**TASK 1:**
Using the essay on daily weighing, answer these:
(a) Who had a hissy fit when the writer mentioned weighing daily?
(b) What is the largest one-day weight fluctuation the writer reports?
(c) What does the writer take a gradual increasing trend to be?
**TASK 2:** Write a continuation of the essay on daily weighing, picking up after its final sentence.

--- TEXT ---

To Weigh, or Not to Weigh
People react with shock when I mention that I weigh myself daily. After all, common wisdom dictates that this is a bad thing. I’ve even had a doctor have a hissy fit when I’ve mentioned this.
But why is it a bad thing?
Indeed, it is a bad thing if you use the data to reward or punish yourself. If you celebrate with a big hunk of chocolate cheesecake because the scale says you lost 2 pounds since yesterday, that isn’t so good. Or if you give up on new habits in despair because the scale says you’ve gone up 2 pounds since yesterday, that isn’t so good, either.
Even with very extreme dieting, you simply cannot lose or gain that much fat in a day. What you are measuring is dehydration or water retention or digestive issues or some other factor that isn’t actual weight gain or loss. It’s biologically impossible.
And that is precisely why I do like to weigh myself daily. With a weekly weigh-in, a larger-than-expected gain can indeed be true weight gain—or it can be some weird non-weight issue. I’ve had times when my weight has fluctuated as much as 5 pounds in one day. If I see that kind of change over the course of a day or two, I know it’s not something to worry about and that it will just as quickly reverse itself. But if I see a gradual increasing trend, I see it as an early warning signal indicating that I need to tweak my habits a bit before things get out of hand.

--- DATASET CONTENT ---

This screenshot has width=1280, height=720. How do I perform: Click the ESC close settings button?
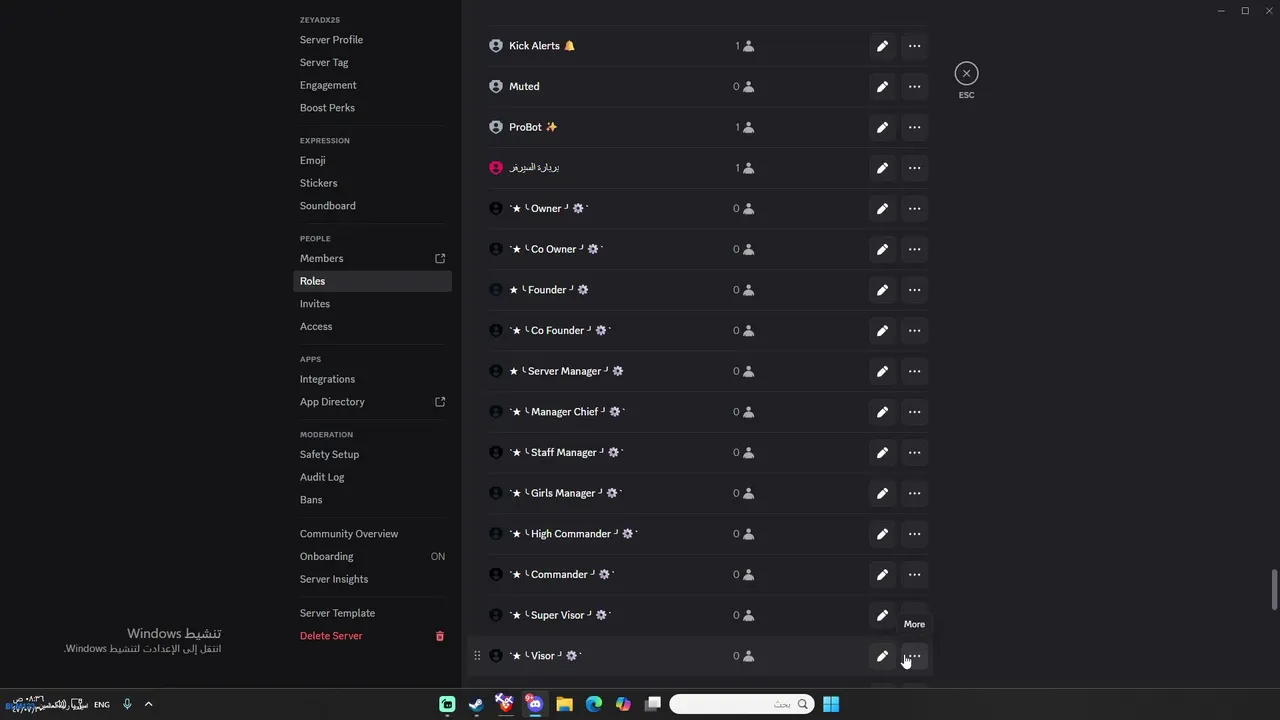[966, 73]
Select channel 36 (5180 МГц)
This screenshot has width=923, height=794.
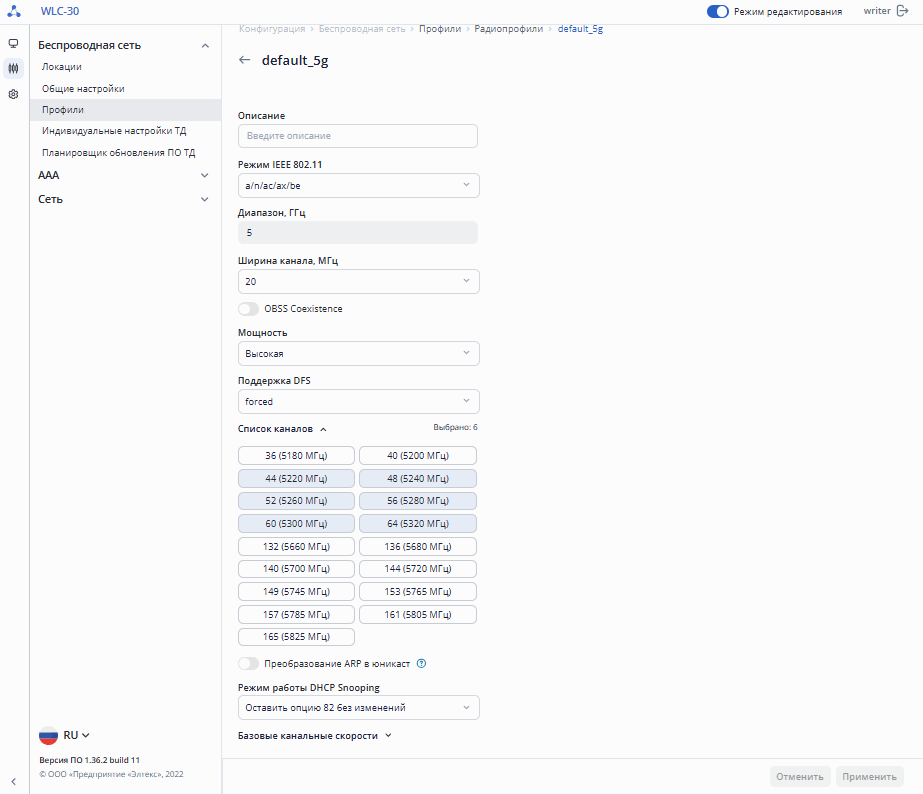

---

**TASK RESULT 1:**
(a) A doctor.
(b) As much as 5 pounds.
(c) An early warning signal that the writer needs to tweak their habits a bit before things get out of hand.

**TASK RESULT 2:**
So if you find it kind of interesting to watch the strange ups and downs of the numbers on the scale and can treat this as useful data over the long run, go ahead and weigh yourself every day. It’s something that many long-term weight maintainers (such as many of those on the National Weight Control Registry) do.
But if you react emotionally to frequent weighing, then it’s not a good idea. Quite frankly, in that case I think it’s better not to weigh yourself at all. Focus instead on building good habits, and your health will improve regardless of the speed with which your weight does or does not come off.